Records for this task ::
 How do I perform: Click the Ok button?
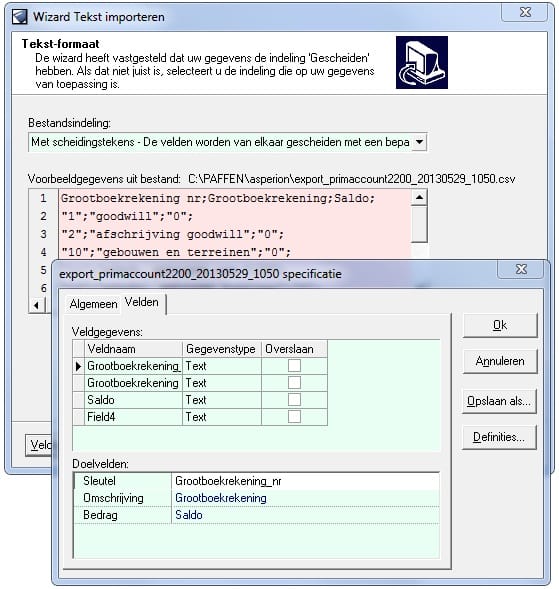pyautogui.click(x=500, y=325)
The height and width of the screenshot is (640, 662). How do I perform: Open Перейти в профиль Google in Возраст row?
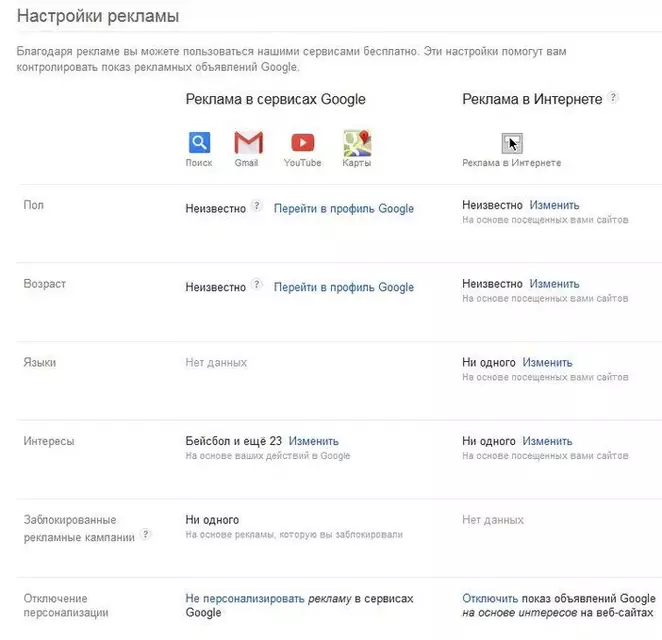tap(344, 287)
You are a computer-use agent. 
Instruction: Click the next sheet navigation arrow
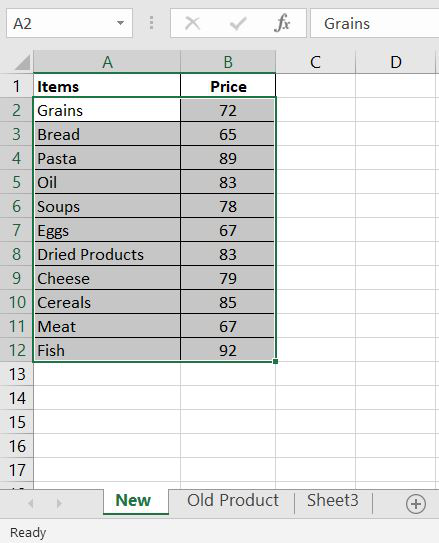pyautogui.click(x=59, y=503)
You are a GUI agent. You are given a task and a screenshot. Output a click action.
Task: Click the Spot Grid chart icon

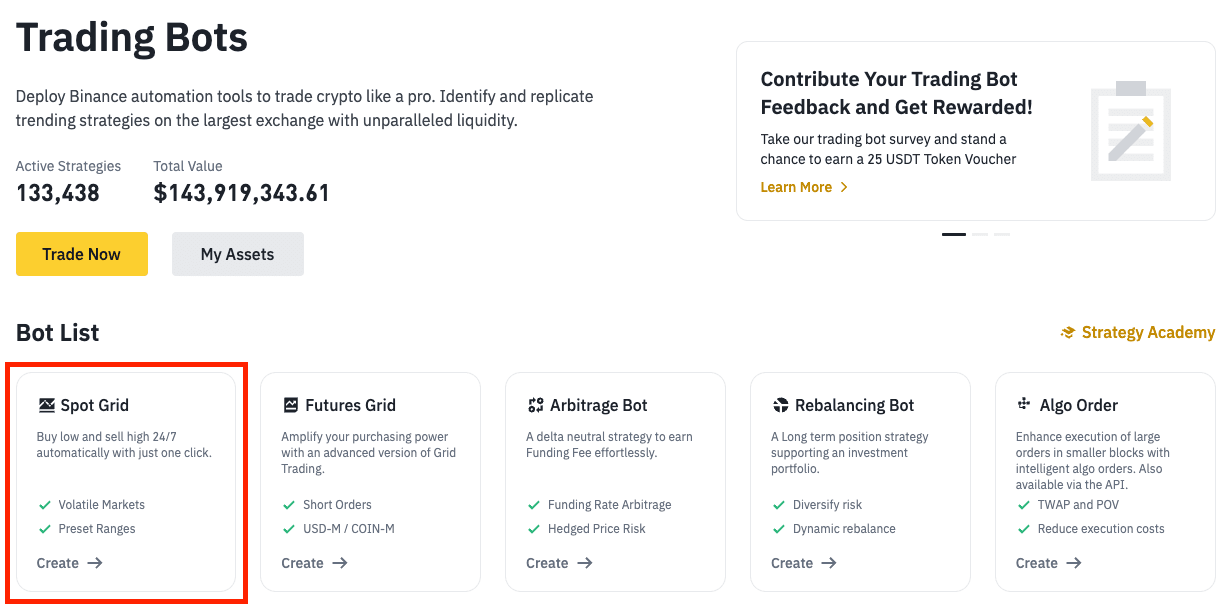point(46,406)

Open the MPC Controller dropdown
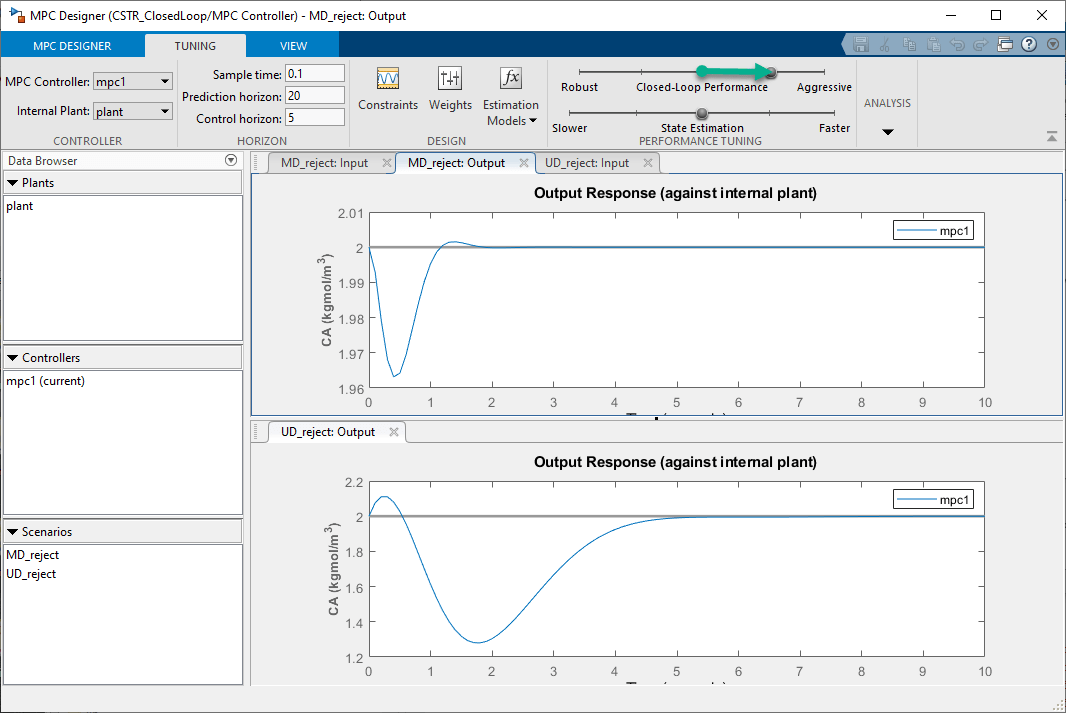(x=133, y=81)
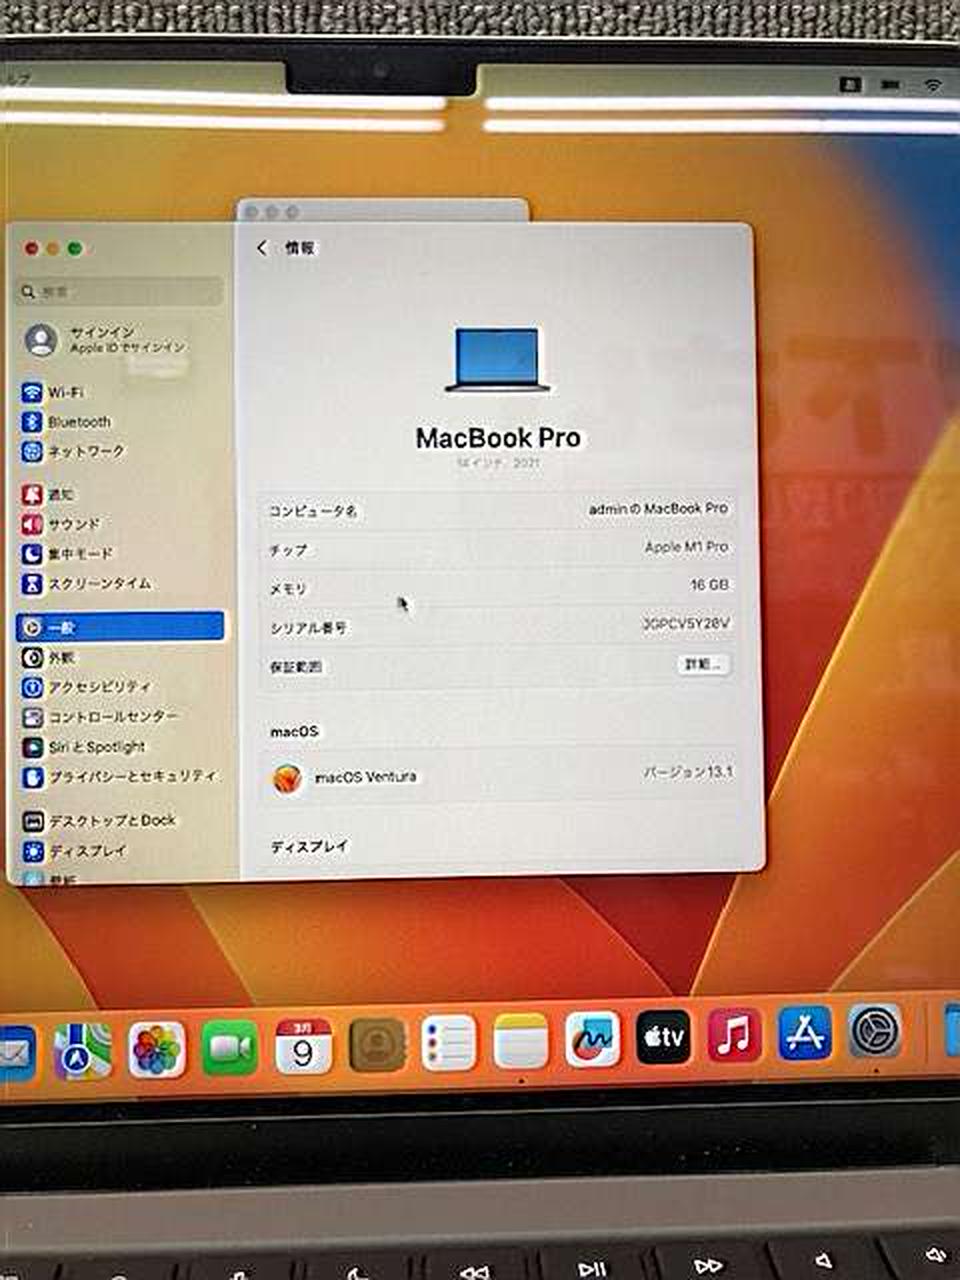The image size is (960, 1280).
Task: Open the 集中モード settings
Action: (80, 554)
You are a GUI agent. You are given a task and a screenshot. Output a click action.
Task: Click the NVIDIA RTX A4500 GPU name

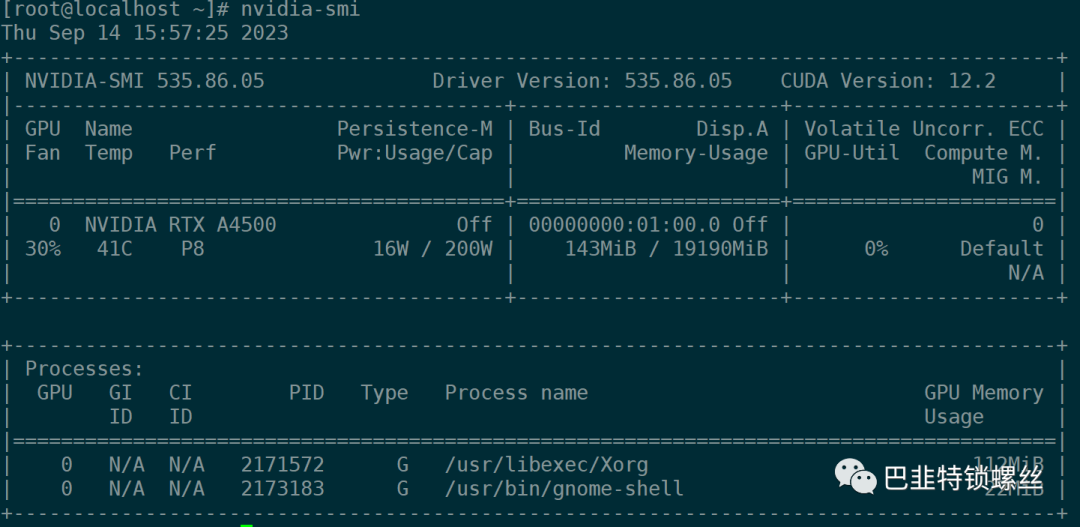point(180,225)
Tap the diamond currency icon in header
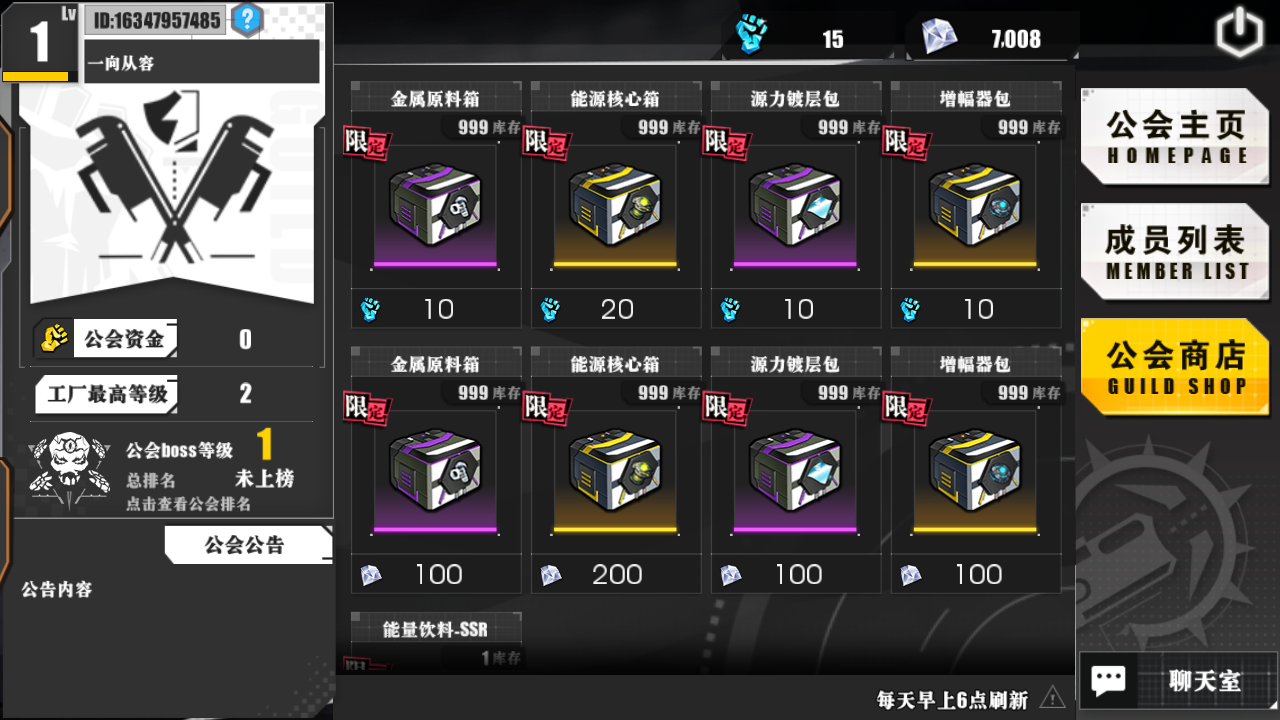Viewport: 1280px width, 720px height. (x=939, y=37)
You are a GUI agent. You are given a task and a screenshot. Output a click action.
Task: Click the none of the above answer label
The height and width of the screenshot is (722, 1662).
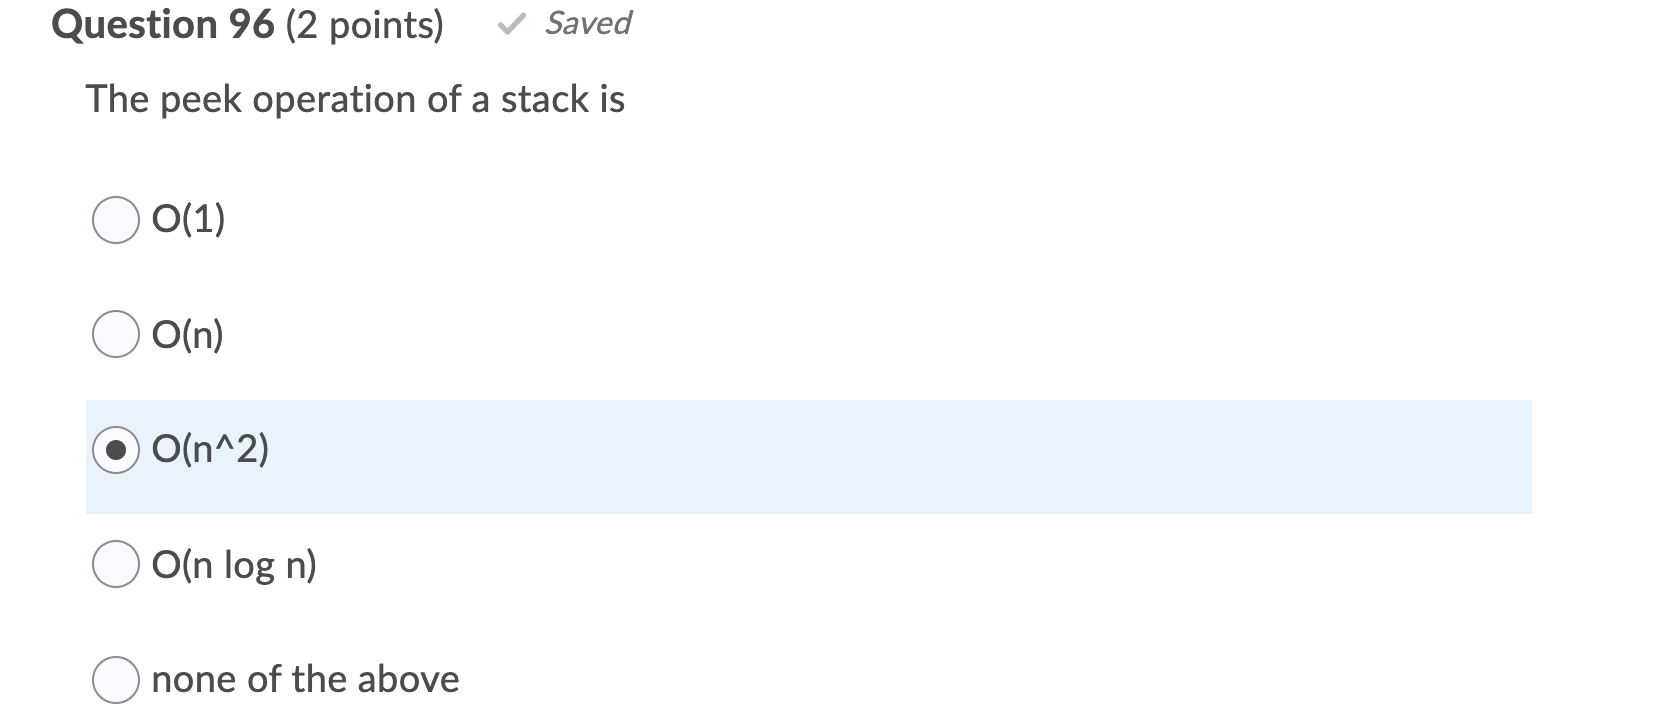[x=306, y=679]
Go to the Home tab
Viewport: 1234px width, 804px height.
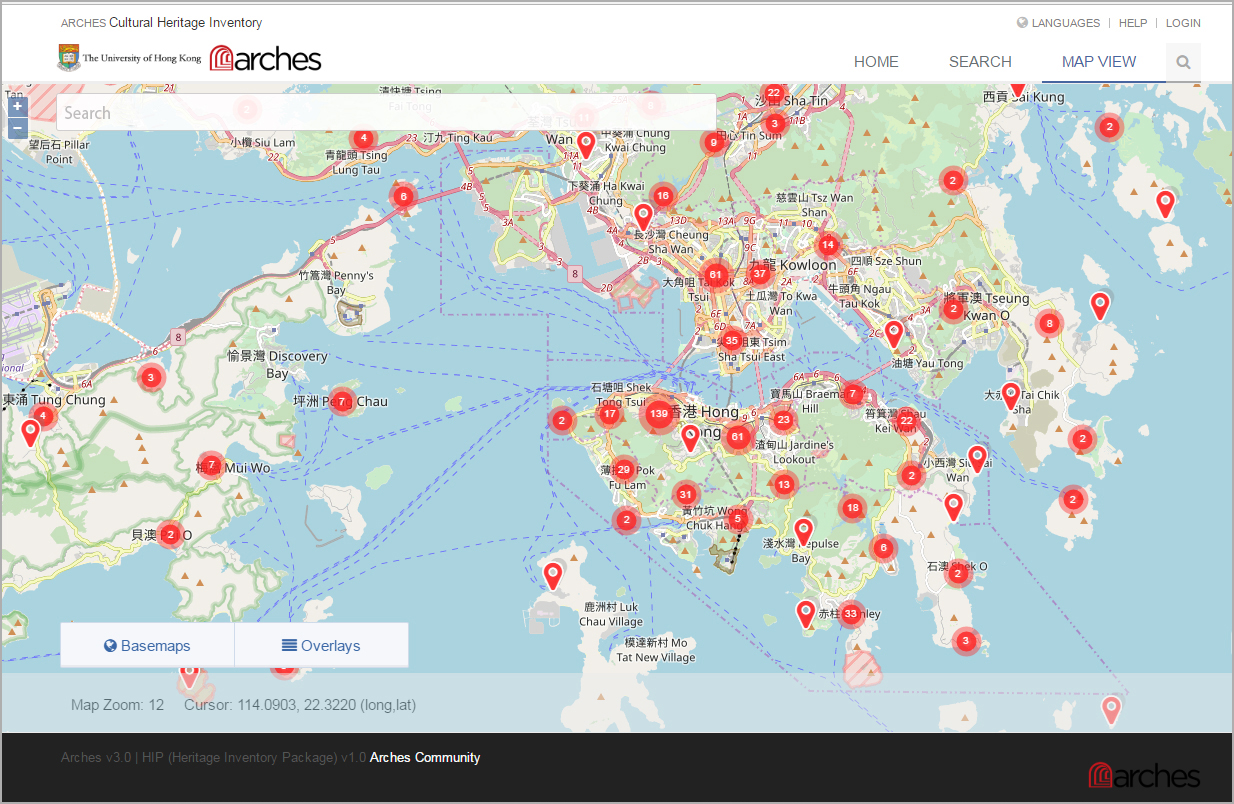click(876, 62)
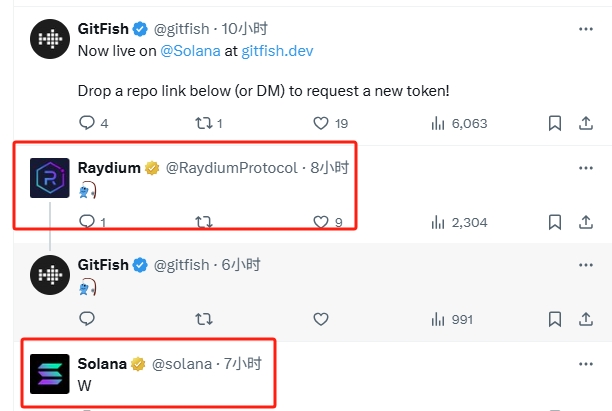The image size is (612, 411).
Task: Open more options on Raydium's reply
Action: (585, 168)
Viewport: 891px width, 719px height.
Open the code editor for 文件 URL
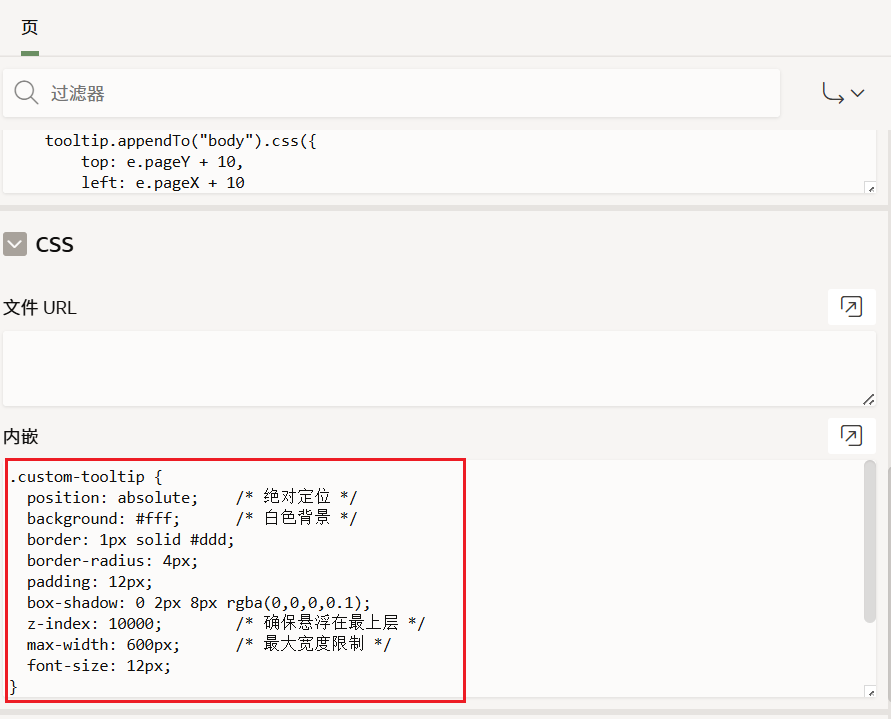click(851, 307)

Task to carry out :: Exactly as written, reproduce the lines from the beginning of the material through the line with "You are a computer-use agent.", and skip any picture.

Answer below ::
 How do I perform: Click the Ok button?
pyautogui.click(x=500, y=325)
The height and width of the screenshot is (640, 662). How do I perform: Open Перейти в профиль Google in Возраст row?
tap(344, 287)
You are a computer-use agent. 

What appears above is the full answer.